Using 3D Printing Technology in Cookie Production ^†

Abstract

Nowadays, 3D food printing, in other words, food layered manufacturing, has gained more importance. The most common driving forces behind using 3D technology in the food sector are designing complex external and internal food structures, the customizability of sensorial and nutritional features, and the relationship between the sustainability of each. In this regard, 3D-printed cereal-based products, especially cookies, are some of the most common food products. According to studies that have used 3D printing technology for cookie production, some food additives such as hydrocolloids, in particular xanthan gum, could be used to increase mechanical strength in the post-processing steps, such as baking, frying, or steaming. However, the concentration of hydrocolloids is important due to influencing extrudability and porosity, which could bring about poor textural properties. On the other hand, it is possible to produce 3D-printed cookies without hydrocolloids or stabilizers by modifying the cookie recipes by means of changing fat and flour types or the concentration of sugar.
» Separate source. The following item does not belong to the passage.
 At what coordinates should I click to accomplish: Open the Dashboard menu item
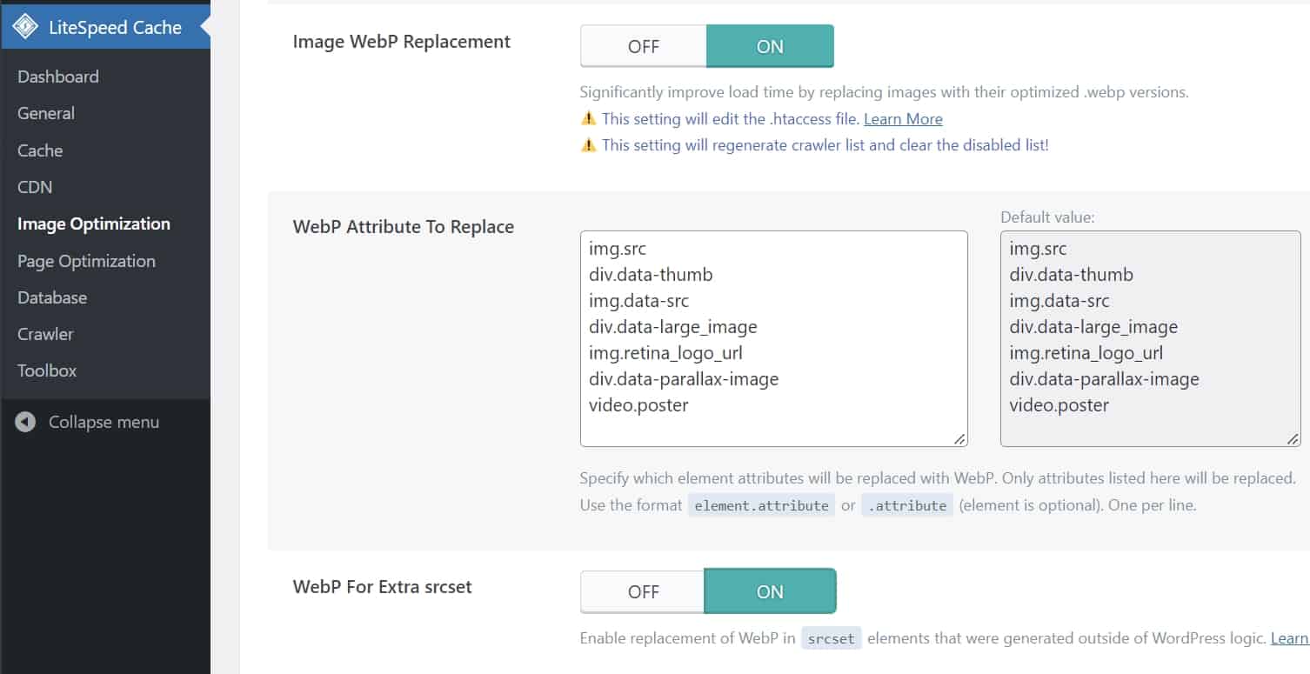tap(58, 77)
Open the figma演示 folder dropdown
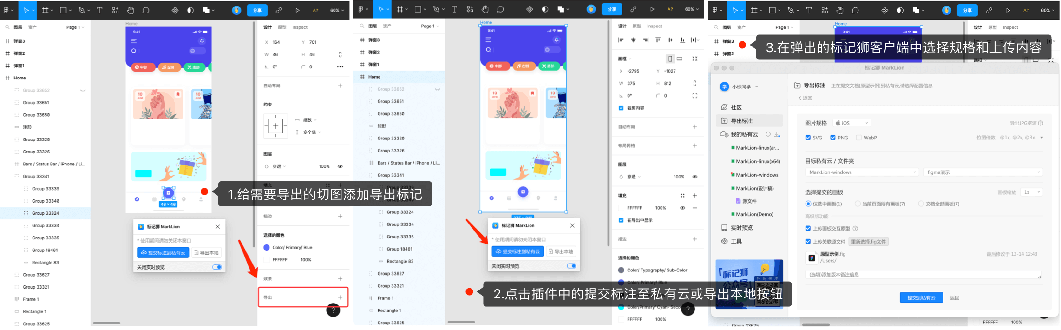The height and width of the screenshot is (330, 1061). pyautogui.click(x=982, y=172)
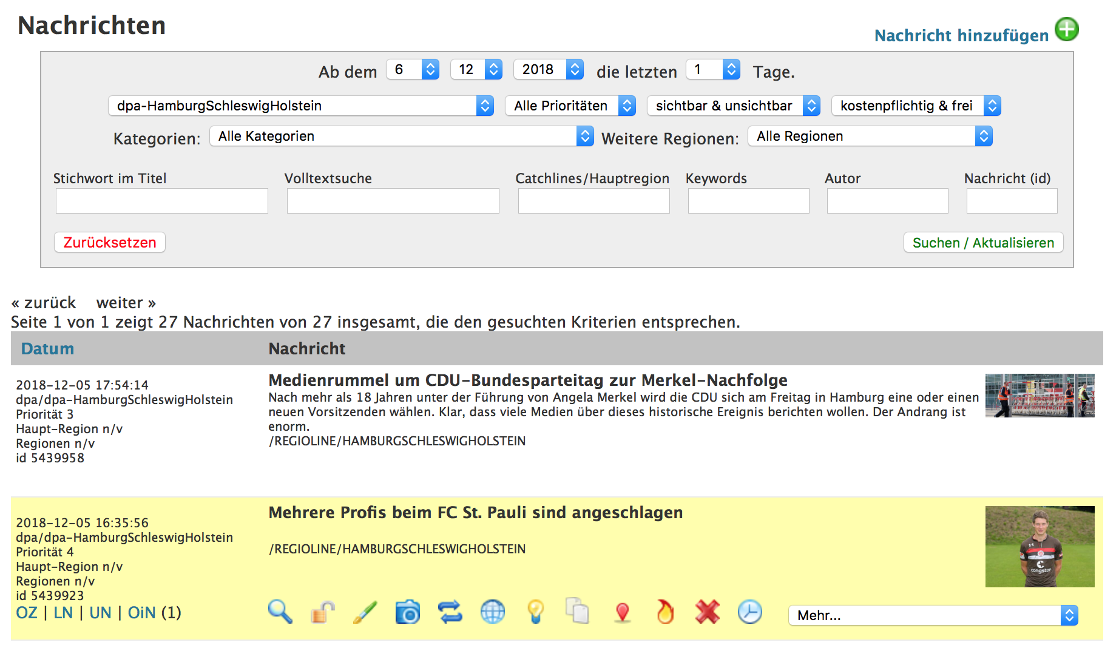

Besides, applying the pre-heating process in cookie dough could enhance the resistance of deformation and could be implemented as 3D printing inks, which is giving better results in flours with lower starch content rather than higher starch content like tapioca. Moreover, 3D-printed technology also makes fortifying cookies with some microalgae like Arthrospira platensis and Chlorella vulgaris available, culminating in enhancing printability and stability. Moreover, to obtain novel functional foods with high nutritional properties, pea protein, grape skin powder, jackfruit seed powder, and finger millet powder have also been used in 3D-printed cookies. To sum up, 3D printing technology has great potential and is a promising solution for personalized cookies with complex shapes and textures, by taking into consideration the contribution of ingredients and printing parameters to produce high-quality end-products with higher repeatability and accuracy.